Tout était propre et semblait neuf. Signe que l’auberge venait d’ouvrir récemment. Meredith posa sa valise à côté du lit et s’assit sur la chaise. Cet endroit paraissait paisible avec son petit port de pêche et ses maisons traditionnelles. Sans doute que c’était un lieu ancien et chargé d’histoire. Attrapant sa sacoche, la jeune femme sortit son ordinateur et l’alluma. Avant de constater qu’il n’y avait aucun réseau Wifi. Visiblement, il n’y avait pas encore internet dans ce village. La biologiste poussa un petit soupir avant de saisir son téléphone et remarqua qu’il n’y avait presque pas réseau et bien sûr, pas d’internet non plus. Heureusement qu’elle avait la majorité de ses fichiers dans une clé USB et qu’elle n’avait pas besoin d’internet pour les consulter.

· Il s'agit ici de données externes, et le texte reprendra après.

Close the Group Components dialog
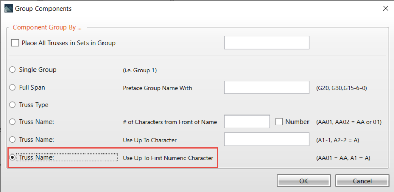 [385, 9]
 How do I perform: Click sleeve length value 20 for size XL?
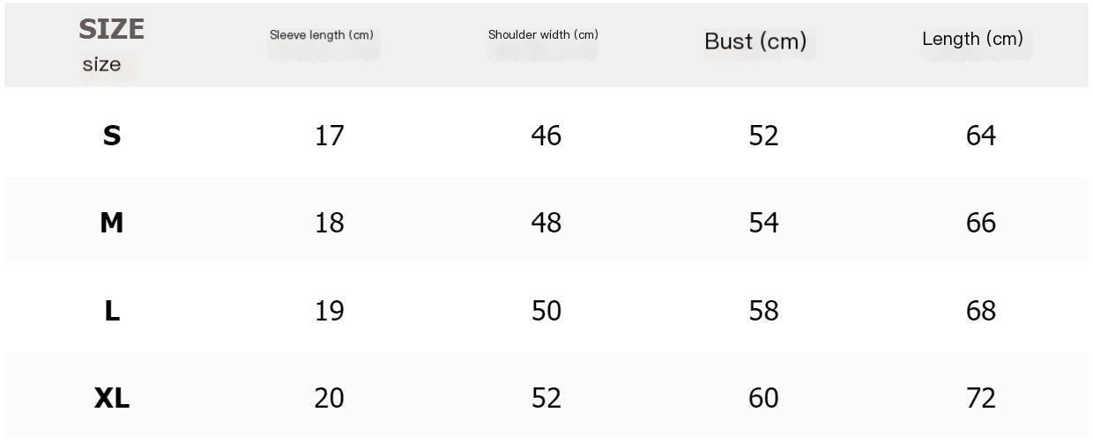click(330, 398)
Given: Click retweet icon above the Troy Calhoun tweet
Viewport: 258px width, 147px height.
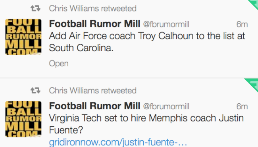Looking at the screenshot, I should click(35, 8).
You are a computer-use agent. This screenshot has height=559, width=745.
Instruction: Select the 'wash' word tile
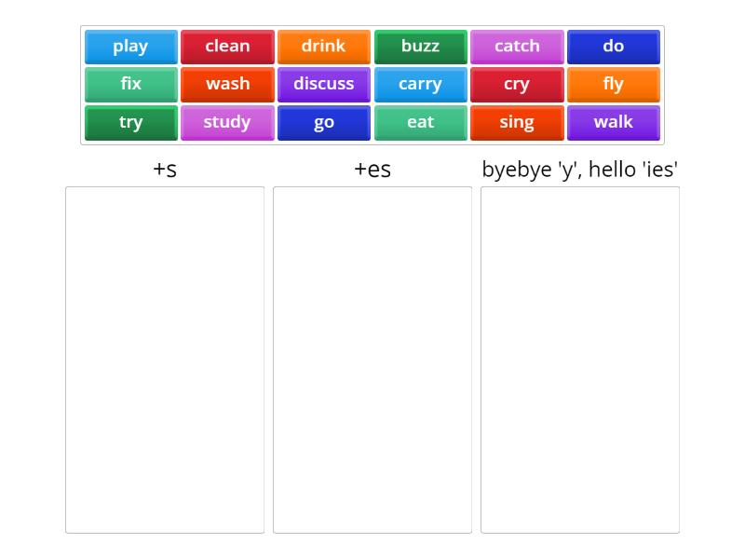(227, 84)

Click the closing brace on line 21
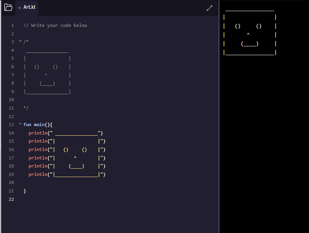(x=25, y=190)
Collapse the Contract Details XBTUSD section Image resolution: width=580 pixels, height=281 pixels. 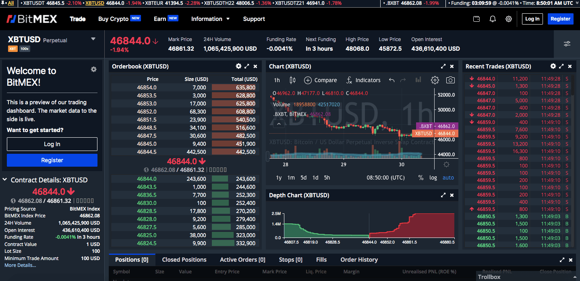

Elle prit ses écouteurs et ouvrit un fichier sonore. C’était un de ses collègues qui lui avait envoyé. Il s’agissait d’un étrange enregistrement sous-marin contenant un chant. A la première écoute, il s’agissait d’un cétacé mais lors des écoutes suivantes, cela était étrange. Le chant avait une fréquence semblable à celle des dauphins. Soit entre soixante et cent-cinquante kHz. Celui-ci était évalué dans les alentours des cent dix. Mais à part la fréquence sonore, rien ne ressemblait à la manière dont les dauphins communiquaient. Le chant était plus grave et il y avait quelque chose de dérangeant dedans. Quelque chose qui sonnait comme humain dans ce chant. Plus elle l’écoutait et plus Meredith en venait à la conclusion qu’en effet, ce n’était pas un dauphin ou une baleine mais une autre créature. Une espèce de cétacé encore jamais découverte. C’était sans doute ça.

Meredith se mit à réfléchir. Une baleine émettait des fréquences entre dix et quarante kHz donc ce n’était pas une baleine. Donc logiquement une espèce de dauphin. Mais laquelle ? A moins que ce soit un individu isolé qui émettrait des sons sur une fréquence inaudible pour ceux de son espèce. Ça avait été du déjà vu avec une baleine émettant sur une fréquence de cinquante-deux kHz et qui ne pouvait pas communiquer avec ses congénères. Il n’était pas impossible que ce soit un cas identique avec un dauphin. Cependant, le chant en lui-même ne lui disait rien. Perplexe, la biologiste chercha dans ses dossiers des bandes-son avec les chants de diverses espèces de dauphins vivants dans cette zone. Et après plusieurs écoutes, rien ne ressemblait au chant qui lui a été envoyé. Meredith se doutait que son collègue avait exploré cette possibilité et que rien n’avait été concluant. Refermant son ordinateur, la jeune femme savait ce qu’il lui restait à faire : faire des enregistrements sous-marins à son tour pour tenter de localiser l’étrange animal qui produisait ce chant.